▶ **Work instruction**
Starting at the first line, reproduce the listing below in full, exactly as given.

▶ **Extracted entries**
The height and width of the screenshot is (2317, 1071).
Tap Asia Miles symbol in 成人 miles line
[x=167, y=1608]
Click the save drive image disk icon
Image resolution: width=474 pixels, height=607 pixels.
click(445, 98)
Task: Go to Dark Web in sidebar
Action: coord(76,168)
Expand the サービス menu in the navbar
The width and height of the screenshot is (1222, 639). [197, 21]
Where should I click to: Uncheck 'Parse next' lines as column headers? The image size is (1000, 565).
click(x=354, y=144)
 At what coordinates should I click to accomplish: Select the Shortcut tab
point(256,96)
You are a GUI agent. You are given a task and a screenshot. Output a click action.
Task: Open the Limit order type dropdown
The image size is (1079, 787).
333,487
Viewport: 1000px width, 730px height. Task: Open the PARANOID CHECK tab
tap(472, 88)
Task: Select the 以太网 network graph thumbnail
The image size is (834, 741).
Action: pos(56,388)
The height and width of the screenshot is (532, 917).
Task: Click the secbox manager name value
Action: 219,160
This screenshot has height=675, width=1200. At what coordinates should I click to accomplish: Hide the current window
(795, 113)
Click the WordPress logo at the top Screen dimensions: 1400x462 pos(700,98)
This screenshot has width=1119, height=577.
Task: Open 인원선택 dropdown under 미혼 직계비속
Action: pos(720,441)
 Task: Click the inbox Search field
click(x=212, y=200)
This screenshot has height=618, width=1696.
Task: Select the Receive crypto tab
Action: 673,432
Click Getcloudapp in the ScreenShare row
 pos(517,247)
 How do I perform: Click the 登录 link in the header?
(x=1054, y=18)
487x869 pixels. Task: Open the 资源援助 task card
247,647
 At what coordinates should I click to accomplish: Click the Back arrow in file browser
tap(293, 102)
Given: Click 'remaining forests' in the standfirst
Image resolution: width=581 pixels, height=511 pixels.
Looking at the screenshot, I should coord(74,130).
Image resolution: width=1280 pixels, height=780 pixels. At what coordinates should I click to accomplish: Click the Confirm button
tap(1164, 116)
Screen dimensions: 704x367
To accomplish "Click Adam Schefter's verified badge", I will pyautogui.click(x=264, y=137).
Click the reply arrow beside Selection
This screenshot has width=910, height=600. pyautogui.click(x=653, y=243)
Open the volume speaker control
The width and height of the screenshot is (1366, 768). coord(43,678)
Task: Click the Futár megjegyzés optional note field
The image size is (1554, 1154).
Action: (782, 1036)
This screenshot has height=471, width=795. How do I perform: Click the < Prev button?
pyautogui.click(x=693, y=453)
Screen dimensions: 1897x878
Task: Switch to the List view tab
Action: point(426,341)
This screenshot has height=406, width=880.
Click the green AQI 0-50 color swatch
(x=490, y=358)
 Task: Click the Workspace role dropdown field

▶ **Result for this task**
The height and width of the screenshot is (2317, 1071).
Tap Asia Miles symbol in 成人 miles line
[x=167, y=1608]
Click the save drive image disk icon
Image resolution: width=474 pixels, height=607 pixels.
click(445, 98)
Task: Go to Dark Web in sidebar
Action: coord(76,168)
Expand the サービス menu in the navbar
The width and height of the screenshot is (1222, 639). [197, 21]
Where should I click to: Uncheck 'Parse next' lines as column headers? The image size is (1000, 565).
click(x=354, y=144)
 At what coordinates should I click to accomplish: Select the Shortcut tab
point(256,96)
You are a GUI agent. You are given a task and a screenshot. Output a click action.
Task: Open the Limit order type dropdown
The image size is (1079, 787).
333,487
Viewport: 1000px width, 730px height. Task: Open the PARANOID CHECK tab
tap(472, 88)
Task: Select the 以太网 network graph thumbnail
The image size is (834, 741).
Action: pos(56,388)
The height and width of the screenshot is (532, 917).
Task: Click the secbox manager name value
Action: 219,160
This screenshot has height=675, width=1200. At what coordinates should I click to accomplish: Hide the current window
(795, 113)
Click the WordPress logo at the top Screen dimensions: 1400x462 pos(700,98)
This screenshot has width=1119, height=577.
Task: Open 인원선택 dropdown under 미혼 직계비속
Action: pos(720,441)
 Task: Click the inbox Search field
click(x=212, y=200)
This screenshot has height=618, width=1696.
Task: Select the Receive crypto tab
Action: 673,432
Click Getcloudapp in the ScreenShare row
 pos(517,247)
 How do I perform: Click the 登录 link in the header?
(x=1054, y=18)
487x869 pixels. Task: Open the 资源援助 task card
247,647
 At what coordinates should I click to accomplish: Click the Back arrow in file browser
tap(293, 102)
Given: Click 'remaining forests' in the standfirst
Image resolution: width=581 pixels, height=511 pixels.
Looking at the screenshot, I should coord(74,130).
Image resolution: width=1280 pixels, height=780 pixels. At what coordinates should I click to accomplish: Click the Confirm button
tap(1164, 116)
Screen dimensions: 704x367
To accomplish "Click Adam Schefter's verified badge", I will pyautogui.click(x=264, y=137).
Click the reply arrow beside Selection
This screenshot has width=910, height=600. pyautogui.click(x=653, y=243)
Open the volume speaker control
The width and height of the screenshot is (1366, 768). coord(43,678)
Task: Click the Futár megjegyzés optional note field
The image size is (1554, 1154).
Action: (782, 1036)
This screenshot has height=471, width=795. How do I perform: Click the < Prev button?
pyautogui.click(x=693, y=453)
Screen dimensions: 1897x878
Task: Switch to the List view tab
Action: point(426,341)
This screenshot has height=406, width=880.
Click the green AQI 0-50 color swatch
(x=490, y=358)
 Task: Click the Workspace role dropdown field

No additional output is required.